TEXT EXTRACT
Operator/concept interoperability
Mason McGill via Digitalmars-d
digitalmars-d at puremagic.com
Tue Jun 3 15:40:06 PDT 2014
On Tuesday, 3 June 2014 at 22:05:29 UTC, TheFlyingFiddle wrote:
> Well one reason for this is that unlike methods it is hard to
> resolve ambiguity between diffrent operator overloads that have
> been defined in diffrent modules.
>
> Example: 2D-vectors
> //vector.d
> struct Vector
> {
> float x, y;
> }
>
> //cartesian.d
> Vector opBinary(string op : "+")(ref Vector lhs, ref Vector rhs)
> {
> //Code for adding two cartesian vectors.
> }
>
> //polar.d
> Vector opBinary(string op : "+")(ref Vector lhs, ref Vector rhs)
> {
> //Code for adding two polar vectors.
> }
>
> //main.d
> import polar, vector;
> void main()
> {
> auto a = Vector(2, 5);
> auto b = Vector(4, 10);
>
> auto c = a + b; //What overload should we pick here?
>
> //This ambiguity could potentially be resolved like this:
> auto d = polar.opBinary!"+"(a, b);
> //But... This defeats the whole purpose of operators.
> }
Interesting point. However, I believe this is also the case for
ordinary functions used with UFCS:
// cartesian.d
Vector add(ref Vector lhs, ref Vector rhs)

SUPPLIED MATERIAL
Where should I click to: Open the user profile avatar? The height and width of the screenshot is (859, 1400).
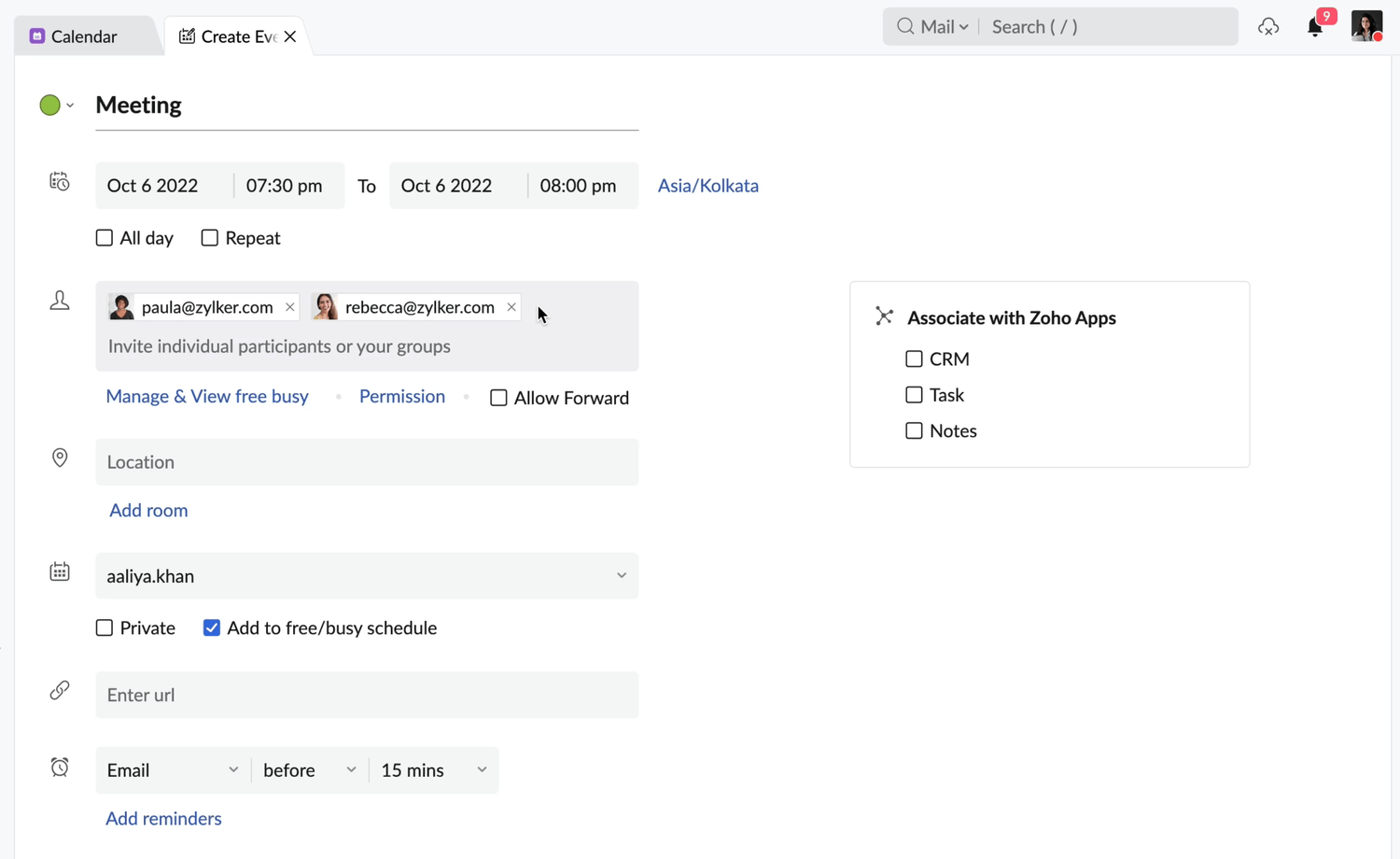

EXERCISE INSTRUCTIONS
1 – In the post on operator/concept interoperability, do these statements agree with the text? Answer each with yes or no and quote the deciding words. (a) In the quoted example, main.d imports the polar and vector modules. (b) The quoted message treats calling polar.opBinary!"+"(a, b) as a fully satisfactory way to use operators. (c) The reply says ordinary functions used with UFCS have the same problem.
2 – Shorten the quoted paragraph beginning "Well one reason for this" from the post on operator/concept interoperability into one brief sentence that keeps its main point.

RESPONSES PER TASK
1 –
(a) Yes: "import polar, vector;"
(b) No: "But... This defeats the whole purpose of operators."
(c) Yes: "I believe this is also the case for ordinary functions used with UFCS"

2 – One reason is that ambiguity between operator overloads defined in different modules is harder to resolve than it is for methods.